Citing sources familiar with the project, the Celent report concludes the Monnet project can’t be taken seriously because the feasibility study revealed the project’s business case was not viable.
The Euro Alliance of Payment Schemes seeks to create a framework for existing national schemes to develop cross-border connections with each other, enabling cardholders in one European country to use their cards for ATM and point-of-sale transactions in another country, the report states. Because the alliance focuses so much on ATM transactions, it does nothing to further the third-card concept, the report contends.
As such, Bareisis provides a blunt conclusion regarding the alliance. “If Celent were a doctor, it would put a ‘Do Not Resuscitate’ sign next to this particular patient,” he writes.
European Savings Banks Financial Services withdrew from the Euro Alliance of Payment Schemes and announced it would pursue its own card scheme in 2011, the report states. Because this bank group has mostly concentrated on operating an ATM scheme for many years, the report concludes it may be too early to determine its effectiveness in creating a third card scheme.

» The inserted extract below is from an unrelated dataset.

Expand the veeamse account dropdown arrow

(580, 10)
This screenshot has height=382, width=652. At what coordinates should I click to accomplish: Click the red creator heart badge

The European market should not be concerned about any of the stops and starts regarding a third card scheme because arguments for it have always been “vague and mostly politically driven,” the report states.
Companies such as PayPal Inc. and others like it looming with new mobile-payment technologies and concepts could better accomplish the original intent of a third card scheme and create competition in pricing and innovation for Visa and MasterCard, Bareisis suggests.
“If we think creatively, particularly about how mobile can be used, there are a number of viable alternatives to cards that are likely to emerge over the next few years,” Bareisis contends.